The Three Most Common Causes of Cat Itching
Itching, scratching, licking, biting and rubbing up against objects are common issues that cat owners frequently have to deal with. Often, after a closer examination of their cat’s fur and skin cat owners may notice scabs, sores, dandruff and other worrisome signs. For some cats, the itching and scratching can become so bad that thinning hair occurs in some spots and large clumps of shedding hair may be found around the home. Some cats may also lose their usual spunk due to the discomfort they are in.
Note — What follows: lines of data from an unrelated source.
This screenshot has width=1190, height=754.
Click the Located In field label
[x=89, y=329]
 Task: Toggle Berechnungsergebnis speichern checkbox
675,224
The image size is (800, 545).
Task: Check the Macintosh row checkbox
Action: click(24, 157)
So what exactly is going on and what can cat owners do to help alleviate their cat’s itchiness? There are actually a number of possible causes. Learn some of the common signs of cat itching and what steps can be taken.
Cat Allergies are quite common in cats and are triggered from contact with a substance that a cat is allergic too. Contact allergies are triggered by direct skin-to-skin contact and one of the most common causes are Cat Fleas and Cat Flea Allergy Dermatitis, or flea bites. Most cats are allergic to flea bites and this allergy can show up in the form of redness, skin crusts, itching and even trigger unpleasant odors. Fleas are active in warm, humid climates and a thorough examination of a cats fur and skin is usually the first step done to figure out the cause of skin itching. It only takes one flea, however, to cause damage and by the time the skin is examined, a grooming obsessed cat may already have eliminated the parasite. Instead, look for bite marks, lesions and other signs of irritation on the tail, rump and hind legs. Maggots, Cat Lice, Cat Chiggers, and even kitty litter may also be the culprit.
Have a cat that tends to chew on her feet or maybe scratches a lot around her face? Then inhalant allergies may be the cause. Inhalant allergies can be caused in cats by simple particles in the air that are breathed in. Some of the most common causes are mold, pollen, tobacco smoke and dust. These allergies also tend to be more severe in the summer months but if untreated they can become a year-round problem.
Though Cat Food Allergies are less common than inhalant and contact allergies they still affect a significant portion of cats. Because of the nature of food allergies, they can affect cats of any age. These allergies can be caused by natural foods such as beef, fish, soy, wheat and dairy products but preservatives, dyes and other synthetic ingredients found in commercial pet food are often the culprit. To eliminate the problem, cat owners can switch to all natural cat food and slowly introduce new foods to their cat’s diet to check for allergies.
A veterinarian can be consulted to determine the exact cause of a cat’s allergies and determine the appropriate treatments. Depending on the severity of the allergies, a veterinarian may suggest giving the cat a very low dosage of an over-the-counter antihistamine for relief from the itching.
For at home treatments a cool sponge bath may be suggested to temporarily help soothe inflamed skin in cats. A veterinarian will typically recommend not rubbing their skin dry with a towel or using a warm blow dryer, both actions can further irritate the skin. Instead, air dry your cat dry or use a blow dryer on the cool setting. Cat owners can also consider adding in oatmeal or salts to the water for additional relief.
There are also many herbal solutions that can either be taken orally or placed on your cat’s skin to help alleviate itching.